Ether Equals Bitcoin in Holder Distribution, ProgPoW Talks Back
With Ethereum 2.0 set for launch in coming months, a manual auditing of the top 10,000 Ethereum addresses to learn about liquidity, profitability, and market manipulation among others by a Partner at Metacartel Ventures has revealed through a data set that Ethereum’s Ether is as equally distributed as Bitcoin when compared based on individual holders.
The implication of Adam Cochran’s findings is to suggest that the two top networks are in a similar class and no other coin comes close in terms of distribution. His audit claims that Bitcoin’s top 10,000 holders hold 10.54 mln BTC (57.44%) and Ethereum’s top 10,000 holders control 57.2 mln ETH (56.70%). Other networks are not as fluid in their distribution though, with only 16 addresses holding 55.2% of Ripple (XRP); 1,100 addresses hold 56.8% of Bitcoin Cash (BCH); 1,250 addresses hold 55.6% of Bitcoin SV (BSV); 300 addresses hold 54.3% of Litecoin (LTC); and 1,031 addresses hold 51.1% of Tron (TRX).
Highlighting this understanding adds to effort to ensure the success of Ethereum 2.0 which has been said to have the potential to improve the performance of the blockchain network significantly by lowering transaction fees, improving the throughput of transactions, and increasing reliability. Ethereum 2.0 could also prove to be the largest economic shift in the crypto space and society once in motion, Cochran noted.

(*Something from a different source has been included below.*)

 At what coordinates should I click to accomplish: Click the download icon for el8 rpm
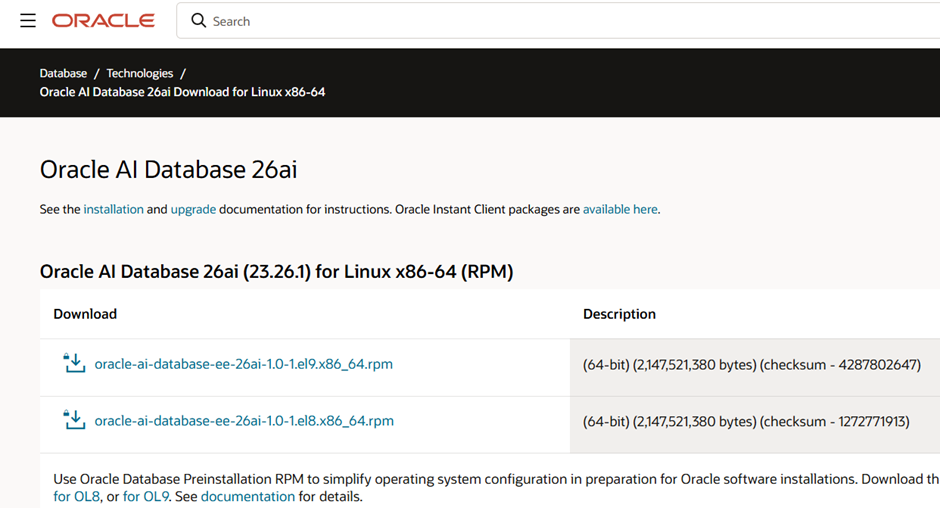coord(74,420)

When it comes to being money, ETH is used 440x more than Bitcoin for transacting.
ETH is money.
Plain, simple, and re-tweetable. pic.twitter.com/2rAy84k3zn
— Adam Cochran (@AdamScochran) April 29, 2020
Key among the data he produced point out that the top 10,000 Ethereum wallet addresses represent 91.7 mln ETH (57.2 mln ETH or 56.7% when calculated without consideration for smart contracts) with roughly 17% of it being held by 10 addresses which are supposedly smart contracts in whose usage lies the network’s supposed main purpose. He submits that ETH is actually being “heavily” used as money and gas as seen in the 16.2 mln ETH in “active circulation” – have passed through a payment processor, payment gateway or smart contract (excluding exchange and multisig) in the last 90 days. It fares far better in this regard than Bitcoin where 57% of its coins hasn’t moved in over a year (21% of which has not moved since 2015) and only 0.36% of BTC has been through a payment processor in the past two years.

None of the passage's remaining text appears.